被覆部12iiは、前記外下向き傾斜片と該外下向き傾斜片を内側へ折り下げた内向き傾斜片とからなる略く字状部分である。
収納部13iiは、前述のように被覆部12iiが形成されるため、略袋状に形成される。
また、前記内向き傾斜片の下端には、更に内側上方へ折り曲げた内上向き傾斜片15が延設されている。
【0030】
この第2実施例の保持具1IIも、前記第1実施例の保持具1と殆ど同様の効果を奏することができ、略袋状の収容部13iiであるため、比較的軟質な材料を用いても確実に配線ケーブル3xを保持することができる。
【0031】
図5(a)〜(c)に示す第3実施例、
図5(d)〜(f)に示す第4実施例、
図5(g)〜(i)に示す第5実施例は、支持材2'(2)へ異なる取り付け方法を示すものである。
図5(a)〜(c)に示す第3実施例は、支持材2'に起立部を設けない態様を示し、保持具1IIIは支持材2'と同等幅の上面部(横片)11iiiを有し、支持材2'から立設する取付ボルト2Cにて締着されることで取り付けられ、横片を切り起こして起立片状の位置規制部113を形成している。
図5(d)〜(f)に示す第4実施例は、支持材2'に起立部を設けない態様を示し、上面部(横片)11ivがビス止めされることで取り付けられ、横片を折り曲げて起立片状の位置規制部114を形成している。また、上面部11ivの取付ボルト2C付近はボルトとの干渉を防ぐため切り欠いている。

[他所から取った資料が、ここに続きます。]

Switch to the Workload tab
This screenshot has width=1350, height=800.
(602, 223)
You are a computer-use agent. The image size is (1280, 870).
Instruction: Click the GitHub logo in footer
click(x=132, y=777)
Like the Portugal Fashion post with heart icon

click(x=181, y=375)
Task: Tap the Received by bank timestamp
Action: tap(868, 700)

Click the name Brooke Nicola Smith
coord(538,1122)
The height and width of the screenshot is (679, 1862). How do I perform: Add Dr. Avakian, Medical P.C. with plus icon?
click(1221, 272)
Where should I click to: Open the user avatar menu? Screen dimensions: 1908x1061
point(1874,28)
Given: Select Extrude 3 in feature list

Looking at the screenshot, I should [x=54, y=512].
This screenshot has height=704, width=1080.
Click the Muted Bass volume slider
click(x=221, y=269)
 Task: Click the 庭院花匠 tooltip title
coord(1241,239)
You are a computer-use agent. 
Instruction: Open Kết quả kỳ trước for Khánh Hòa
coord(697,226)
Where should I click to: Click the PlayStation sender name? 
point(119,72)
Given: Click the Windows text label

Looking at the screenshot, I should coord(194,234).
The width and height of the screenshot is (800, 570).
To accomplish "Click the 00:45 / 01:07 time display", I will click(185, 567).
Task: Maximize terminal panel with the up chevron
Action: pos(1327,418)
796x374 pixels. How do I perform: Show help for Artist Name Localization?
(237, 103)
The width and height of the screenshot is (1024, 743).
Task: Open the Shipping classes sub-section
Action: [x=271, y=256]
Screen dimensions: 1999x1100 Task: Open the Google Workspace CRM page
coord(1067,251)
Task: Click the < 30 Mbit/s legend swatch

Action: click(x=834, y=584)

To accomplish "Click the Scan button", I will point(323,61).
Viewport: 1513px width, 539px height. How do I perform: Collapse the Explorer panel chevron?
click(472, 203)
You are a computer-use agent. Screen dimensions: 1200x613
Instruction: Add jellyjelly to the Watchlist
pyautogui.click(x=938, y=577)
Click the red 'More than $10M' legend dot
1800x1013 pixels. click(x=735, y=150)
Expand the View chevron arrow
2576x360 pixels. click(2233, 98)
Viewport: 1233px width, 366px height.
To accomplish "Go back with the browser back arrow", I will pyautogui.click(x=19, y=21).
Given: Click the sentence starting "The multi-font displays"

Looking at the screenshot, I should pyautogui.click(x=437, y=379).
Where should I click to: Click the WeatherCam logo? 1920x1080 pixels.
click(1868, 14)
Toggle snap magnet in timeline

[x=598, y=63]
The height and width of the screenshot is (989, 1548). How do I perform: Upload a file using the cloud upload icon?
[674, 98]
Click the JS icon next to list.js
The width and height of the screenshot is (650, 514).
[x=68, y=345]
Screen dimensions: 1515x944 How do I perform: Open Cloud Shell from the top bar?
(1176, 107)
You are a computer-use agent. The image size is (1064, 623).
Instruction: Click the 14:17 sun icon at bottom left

図5(g)〜(i)に示す第5実施例は、保持具1Vの上面部11vに前記第1実施例における起立部211に係止する係止部115を形成した。
このように太陽電池モジュール3の配設を容易にするための位置規制部は、支持材2に設けても保持具1に設けてもよい。
【0032】
図6(a)〜(o)に示す実施例は、保持具1の収納部13の形状バリエーションを示し、
図6(a)の収納部13−aや
図6(c)の収納部13−c、
図6(e)〜(m)の収納部13−e〜13−m、
図6(o)の収納部13−oのように内巻き状に形成し、裏面側が開口する形状としてもよい。
また、
図6(b)の収納部13−bや
図6(d)の収納部13−dのように外巻き状に形成し、表面側上方が開口する形状としてもよい。
或いは
図6(n)の収納部13−nのように側方が開口する形状でもよい。
【0033】
図7は、アース突起のバリエーションを示し、
図7(a)に示す突起112は、前記第1実施例の態様であるが、上面部11に裏面側から孔を開設する操作にて形成される形態であり、
図7(b)に示す突起112'は、上面部11'の端縁を折曲加工する操作にて形成される形態であり、
図7(c)に示す突起112"は、上面部11"を裏面側から打ち抜き加工(プレス加工)することで起立状(傾斜状)の爪片を形成した態様である。